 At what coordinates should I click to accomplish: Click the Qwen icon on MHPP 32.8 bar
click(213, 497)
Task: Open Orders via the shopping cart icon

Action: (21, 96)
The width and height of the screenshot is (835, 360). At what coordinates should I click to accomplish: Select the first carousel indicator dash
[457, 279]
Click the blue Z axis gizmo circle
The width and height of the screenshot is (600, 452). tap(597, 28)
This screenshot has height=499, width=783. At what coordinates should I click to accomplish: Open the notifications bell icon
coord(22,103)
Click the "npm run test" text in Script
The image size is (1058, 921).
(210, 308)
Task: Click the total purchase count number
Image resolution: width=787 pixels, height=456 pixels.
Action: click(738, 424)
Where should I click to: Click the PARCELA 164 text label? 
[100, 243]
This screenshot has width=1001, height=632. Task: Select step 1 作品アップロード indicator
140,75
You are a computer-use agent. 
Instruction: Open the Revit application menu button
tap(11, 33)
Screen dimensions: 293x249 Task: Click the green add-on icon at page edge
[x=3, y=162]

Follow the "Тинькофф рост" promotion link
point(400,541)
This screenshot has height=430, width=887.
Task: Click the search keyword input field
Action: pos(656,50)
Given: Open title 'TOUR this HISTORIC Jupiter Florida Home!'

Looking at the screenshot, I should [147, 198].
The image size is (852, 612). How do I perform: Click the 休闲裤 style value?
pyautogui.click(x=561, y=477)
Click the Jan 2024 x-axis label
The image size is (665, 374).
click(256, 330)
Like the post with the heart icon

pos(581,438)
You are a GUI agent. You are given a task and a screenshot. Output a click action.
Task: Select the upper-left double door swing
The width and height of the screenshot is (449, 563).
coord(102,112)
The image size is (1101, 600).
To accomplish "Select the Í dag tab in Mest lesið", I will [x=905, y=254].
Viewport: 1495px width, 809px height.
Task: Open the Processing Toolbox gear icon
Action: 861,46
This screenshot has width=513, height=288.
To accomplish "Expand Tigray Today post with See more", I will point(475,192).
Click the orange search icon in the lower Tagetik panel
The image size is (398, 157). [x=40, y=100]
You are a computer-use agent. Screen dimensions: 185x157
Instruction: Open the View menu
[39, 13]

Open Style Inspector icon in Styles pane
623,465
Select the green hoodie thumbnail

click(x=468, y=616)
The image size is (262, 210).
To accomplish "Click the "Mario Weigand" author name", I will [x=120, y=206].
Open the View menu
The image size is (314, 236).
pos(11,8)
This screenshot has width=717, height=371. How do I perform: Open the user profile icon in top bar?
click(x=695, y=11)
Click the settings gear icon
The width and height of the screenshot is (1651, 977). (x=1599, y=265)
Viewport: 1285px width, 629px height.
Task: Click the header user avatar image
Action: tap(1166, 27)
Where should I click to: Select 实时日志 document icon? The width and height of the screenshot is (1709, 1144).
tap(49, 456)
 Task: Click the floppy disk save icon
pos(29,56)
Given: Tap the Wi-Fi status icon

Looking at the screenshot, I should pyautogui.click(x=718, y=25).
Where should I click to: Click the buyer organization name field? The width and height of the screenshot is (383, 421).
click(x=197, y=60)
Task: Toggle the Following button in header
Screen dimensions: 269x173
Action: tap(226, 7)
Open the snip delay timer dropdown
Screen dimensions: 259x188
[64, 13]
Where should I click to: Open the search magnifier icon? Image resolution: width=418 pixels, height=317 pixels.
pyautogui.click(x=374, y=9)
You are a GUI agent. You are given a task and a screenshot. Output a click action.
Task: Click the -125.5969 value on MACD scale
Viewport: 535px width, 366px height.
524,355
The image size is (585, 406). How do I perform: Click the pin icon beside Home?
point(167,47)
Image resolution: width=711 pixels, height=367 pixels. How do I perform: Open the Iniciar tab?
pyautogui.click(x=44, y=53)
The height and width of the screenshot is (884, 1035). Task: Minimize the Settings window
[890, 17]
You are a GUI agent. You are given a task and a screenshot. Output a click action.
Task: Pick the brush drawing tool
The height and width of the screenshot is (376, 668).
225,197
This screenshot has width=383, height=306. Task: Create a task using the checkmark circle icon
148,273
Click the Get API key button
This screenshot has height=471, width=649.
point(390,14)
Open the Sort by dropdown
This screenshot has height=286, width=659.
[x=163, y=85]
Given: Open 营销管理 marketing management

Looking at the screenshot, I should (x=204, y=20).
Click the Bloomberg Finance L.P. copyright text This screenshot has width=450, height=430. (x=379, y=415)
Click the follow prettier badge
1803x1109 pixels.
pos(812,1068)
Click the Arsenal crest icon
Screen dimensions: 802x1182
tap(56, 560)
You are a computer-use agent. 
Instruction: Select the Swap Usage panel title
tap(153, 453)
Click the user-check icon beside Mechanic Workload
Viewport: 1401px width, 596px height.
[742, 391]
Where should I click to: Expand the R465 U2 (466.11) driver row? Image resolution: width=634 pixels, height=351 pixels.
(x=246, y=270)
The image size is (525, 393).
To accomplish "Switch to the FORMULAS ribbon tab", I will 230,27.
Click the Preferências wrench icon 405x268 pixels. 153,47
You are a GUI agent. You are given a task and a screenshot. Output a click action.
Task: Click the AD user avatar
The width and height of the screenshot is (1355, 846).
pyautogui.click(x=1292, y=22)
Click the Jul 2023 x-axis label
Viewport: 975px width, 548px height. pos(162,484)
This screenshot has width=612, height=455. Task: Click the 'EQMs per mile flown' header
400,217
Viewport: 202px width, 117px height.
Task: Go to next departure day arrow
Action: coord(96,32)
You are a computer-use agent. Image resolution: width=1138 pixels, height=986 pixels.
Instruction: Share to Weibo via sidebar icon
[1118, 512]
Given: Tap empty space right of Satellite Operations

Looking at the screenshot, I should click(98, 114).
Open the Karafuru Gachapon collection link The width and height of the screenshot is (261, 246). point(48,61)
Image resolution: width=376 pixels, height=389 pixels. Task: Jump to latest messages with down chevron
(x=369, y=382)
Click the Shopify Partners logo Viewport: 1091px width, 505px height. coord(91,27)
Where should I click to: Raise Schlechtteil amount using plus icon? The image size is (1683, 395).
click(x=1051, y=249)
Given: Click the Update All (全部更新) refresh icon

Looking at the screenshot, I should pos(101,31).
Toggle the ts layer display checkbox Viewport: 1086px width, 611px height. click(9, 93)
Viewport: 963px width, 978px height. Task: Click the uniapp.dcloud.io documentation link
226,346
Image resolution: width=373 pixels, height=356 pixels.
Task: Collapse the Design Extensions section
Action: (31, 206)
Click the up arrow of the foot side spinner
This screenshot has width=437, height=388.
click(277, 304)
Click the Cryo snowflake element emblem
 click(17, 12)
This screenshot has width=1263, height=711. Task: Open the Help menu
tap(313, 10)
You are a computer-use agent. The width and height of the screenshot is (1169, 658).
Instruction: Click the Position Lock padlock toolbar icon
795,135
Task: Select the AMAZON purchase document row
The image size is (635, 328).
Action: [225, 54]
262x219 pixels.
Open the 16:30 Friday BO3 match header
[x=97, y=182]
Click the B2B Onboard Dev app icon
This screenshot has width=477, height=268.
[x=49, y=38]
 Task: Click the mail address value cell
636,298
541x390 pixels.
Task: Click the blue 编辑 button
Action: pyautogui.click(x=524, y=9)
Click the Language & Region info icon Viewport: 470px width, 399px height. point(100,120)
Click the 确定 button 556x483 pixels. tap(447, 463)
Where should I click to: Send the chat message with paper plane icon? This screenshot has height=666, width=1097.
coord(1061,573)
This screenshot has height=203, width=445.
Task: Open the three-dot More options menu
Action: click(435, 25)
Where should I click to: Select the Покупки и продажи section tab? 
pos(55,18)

(Goal):
Copy the records above exactly, from the line containing "Given: Tap the Wi-Fi status icon" to the line containing "[x=163, y=85]".

(The answer):
Given: Tap the Wi-Fi status icon

Looking at the screenshot, I should pyautogui.click(x=718, y=25).
Where should I click to: Click the buyer organization name field? The width and height of the screenshot is (383, 421).
click(x=197, y=60)
Task: Toggle the Following button in header
Screen dimensions: 269x173
Action: tap(226, 7)
Open the snip delay timer dropdown
Screen dimensions: 259x188
[64, 13]
Where should I click to: Open the search magnifier icon? Image resolution: width=418 pixels, height=317 pixels.
pyautogui.click(x=374, y=9)
You are a GUI agent. You are given a task and a screenshot. Output a click action.
Task: Click the -125.5969 value on MACD scale
Viewport: 535px width, 366px height.
524,355
The image size is (585, 406). How do I perform: Click the pin icon beside Home?
point(167,47)
Image resolution: width=711 pixels, height=367 pixels. How do I perform: Open the Iniciar tab?
pyautogui.click(x=44, y=53)
The height and width of the screenshot is (884, 1035). Task: Minimize the Settings window
[890, 17]
You are a GUI agent. You are given a task and a screenshot. Output a click action.
Task: Pick the brush drawing tool
The height and width of the screenshot is (376, 668).
225,197
This screenshot has width=383, height=306. Task: Create a task using the checkmark circle icon
148,273
Click the Get API key button
This screenshot has height=471, width=649.
point(390,14)
Open the Sort by dropdown
This screenshot has height=286, width=659.
[x=163, y=85]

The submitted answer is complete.